(TASK GOAL):
Both the line containing "Inhaltsübersicht (1385, 824)" and the line containing "Datenschutzerklärung" belong to the span. Output exactly that span from the listing below, and nothing outside it.

(DATA SUPPLIED):

────────────────────

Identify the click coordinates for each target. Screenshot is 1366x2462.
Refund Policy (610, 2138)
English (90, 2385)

────────────────────

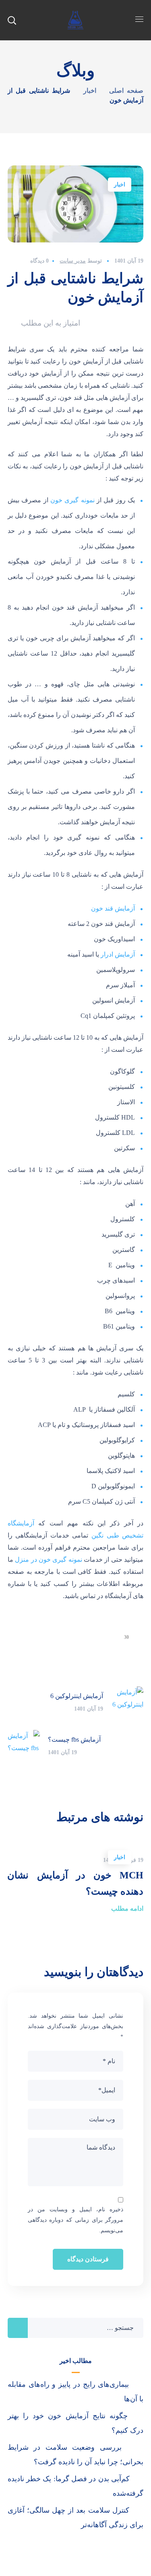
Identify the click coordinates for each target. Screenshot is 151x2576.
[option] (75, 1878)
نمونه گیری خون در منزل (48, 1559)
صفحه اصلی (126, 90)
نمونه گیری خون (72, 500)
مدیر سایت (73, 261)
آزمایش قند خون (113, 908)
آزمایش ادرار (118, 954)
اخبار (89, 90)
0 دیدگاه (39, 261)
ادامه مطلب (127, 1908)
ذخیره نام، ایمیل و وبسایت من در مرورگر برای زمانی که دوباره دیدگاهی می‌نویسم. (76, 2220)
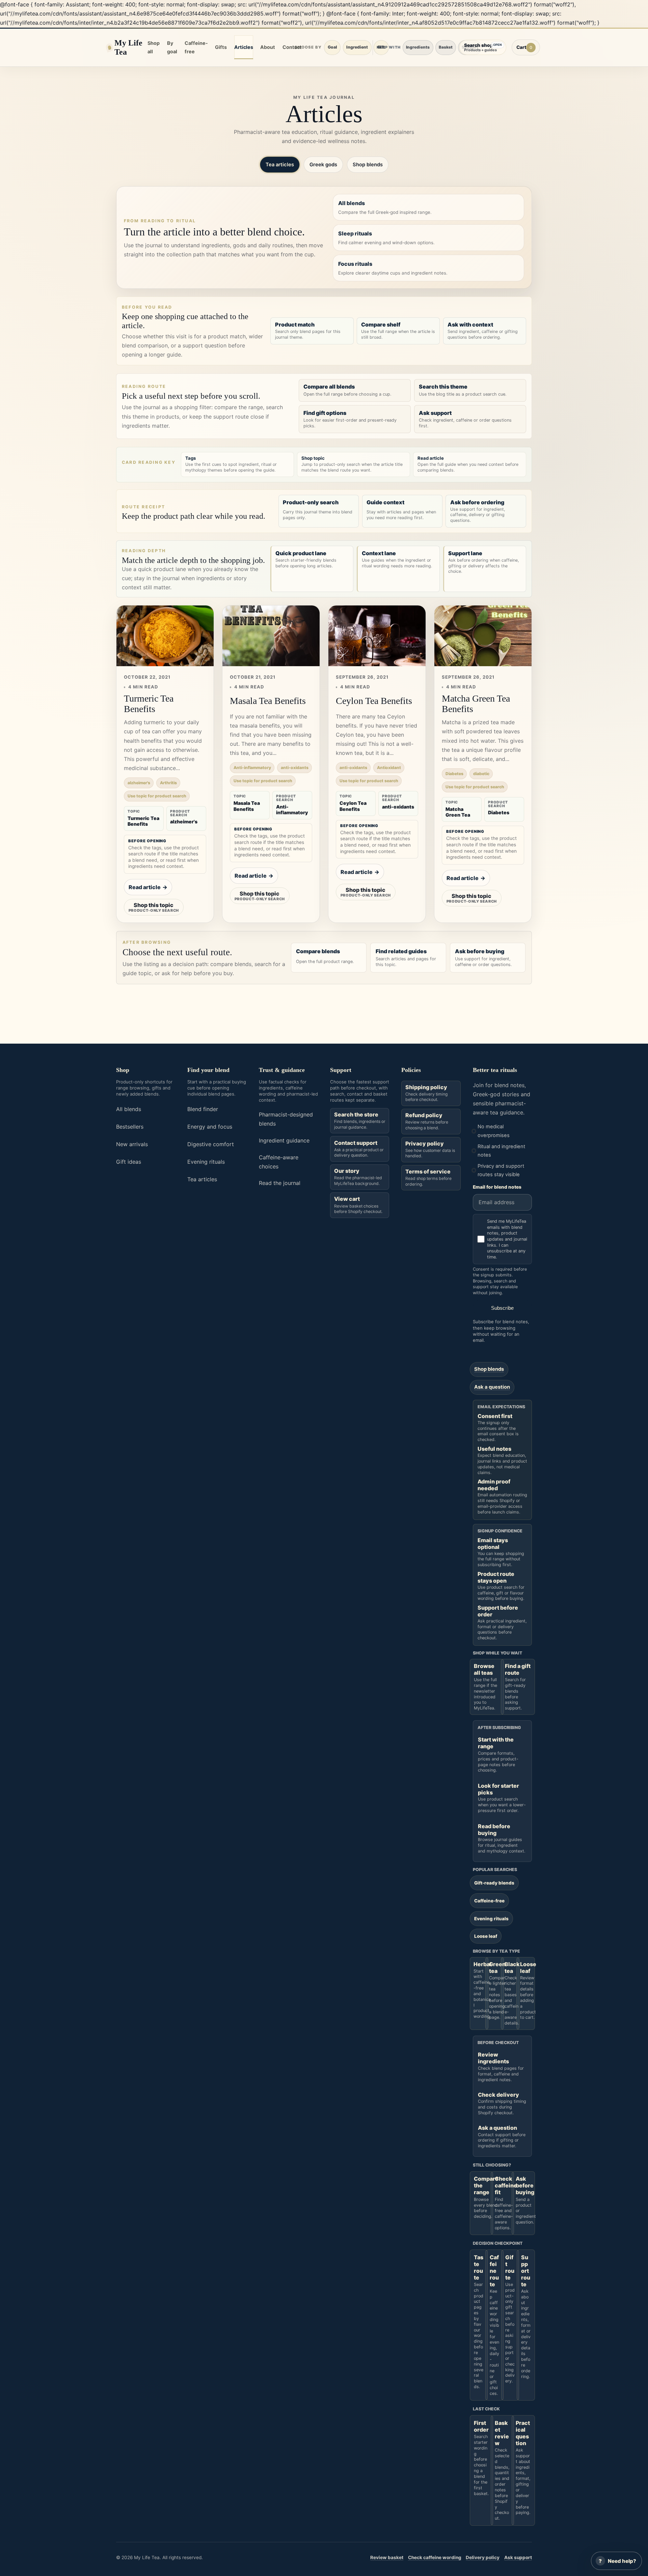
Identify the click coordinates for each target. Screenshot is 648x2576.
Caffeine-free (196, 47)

────────────────────

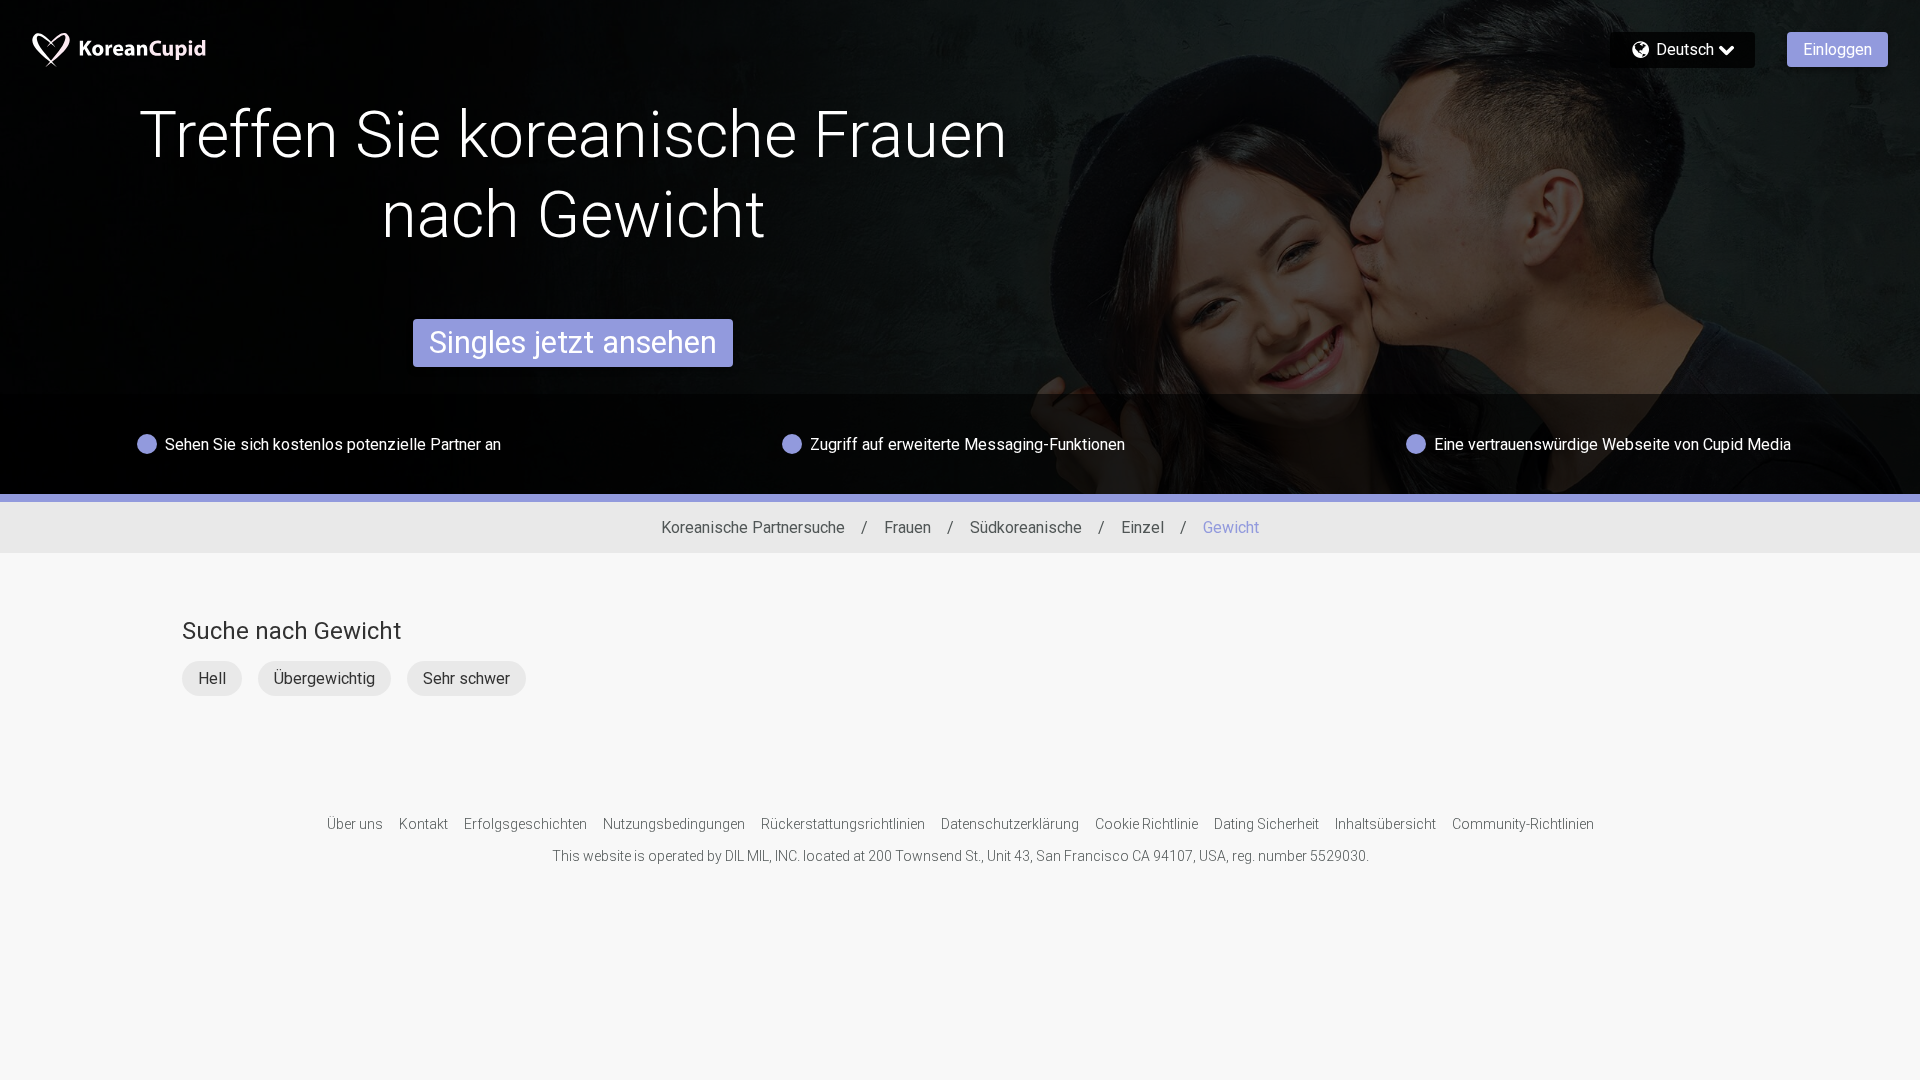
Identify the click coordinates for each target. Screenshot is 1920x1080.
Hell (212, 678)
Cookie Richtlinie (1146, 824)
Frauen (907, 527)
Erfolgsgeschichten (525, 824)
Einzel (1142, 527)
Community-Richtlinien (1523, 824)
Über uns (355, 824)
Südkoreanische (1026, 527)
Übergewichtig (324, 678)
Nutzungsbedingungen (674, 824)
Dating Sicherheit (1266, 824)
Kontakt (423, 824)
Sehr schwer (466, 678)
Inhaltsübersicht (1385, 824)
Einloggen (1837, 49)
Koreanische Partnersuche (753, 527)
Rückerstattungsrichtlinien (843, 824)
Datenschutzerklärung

────────────────────

(RESULT):
Inhaltsübersicht (1385, 824)
Einloggen (1837, 49)
Koreanische Partnersuche (753, 527)
Rückerstattungsrichtlinien (843, 824)
Datenschutzerklärung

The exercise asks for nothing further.